On the other hand, here I am writing about the book, so clearly they know a lot more about publicity than I do! :)

Bob Morris

No problem at all...as long as they use "Ordinary" by itself...


The quote does seem pulled out of context, and inconsistent with Maslin's review. But I suppose "it cobbles together its own brand of excitement" (taken from the same review) sounds like damning with faint praise. Ya' can't win somedays.


I thought the review was pretty positive; given that, I didn't think the blurb was too horrible a transgession. If it had been one of those things where words were just cherry-picked to create a completely false impression it would be different, but this one doesn't bug me too much.

David J. Montgomery

I like Bob's idea for a blurb: "Ordinary!"
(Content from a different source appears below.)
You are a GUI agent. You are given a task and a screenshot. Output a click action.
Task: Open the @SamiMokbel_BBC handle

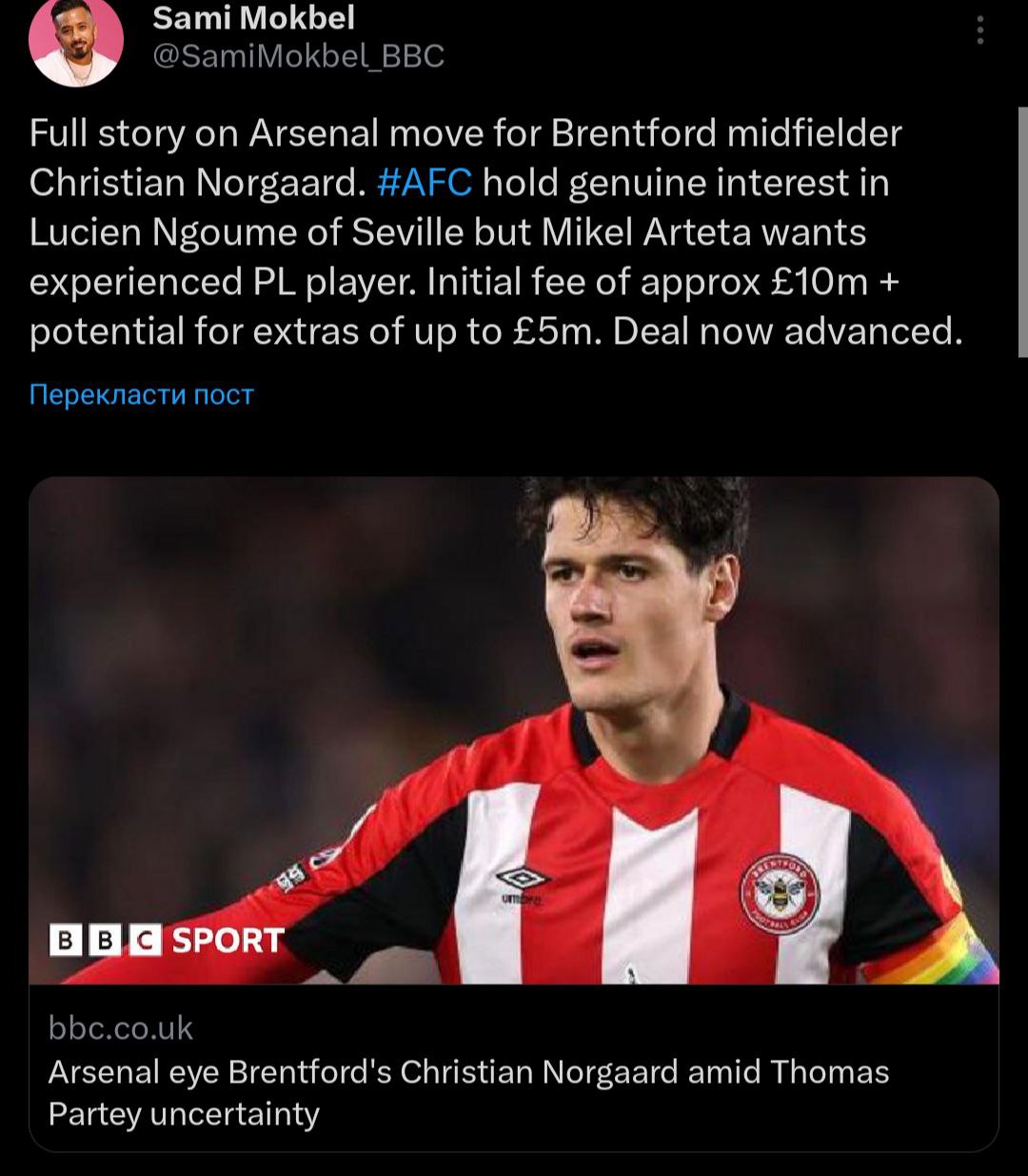click(298, 57)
Has anyone read the book yet? The whole idea seemed a little silly to me, so I gave it a pass.


Just started it, David, and ordinary just about describes it. I'm hoping the pace picks up a little or....

 Elaine Flinn

Well, guess I won't be picking this book up...I mean, 'ordinary'? That's not what I'm looking for. Thanks for the heads up!


I read it on the way to ThrillerFest - it's good, and I especially liked the bits to do with New York society in the early 20th century, but it's not the flat-out fantastic read that Holt would have us think it is.

Bill Peschel

Hmmm, "ordinary" seems to fit. I read it, and while it had some good points, it suffers from comparison to "The Alienist" and that Freud doesn't really do very much, apart from stand around and play psychological parlor-tricks.

There are some nice bits here and there, but the narrator's a stiff as a character.

As for the blurb, it seems like they had to downgrade the praise. "no ordinary pop-culture sensation" makes it sound like it's going to be big, big, big "DaVinci Code" splash. Calling it a "p-c s" makes it seem like a lesser thrill. No flag here.


Make your own life more simple take the business loans and everything you need.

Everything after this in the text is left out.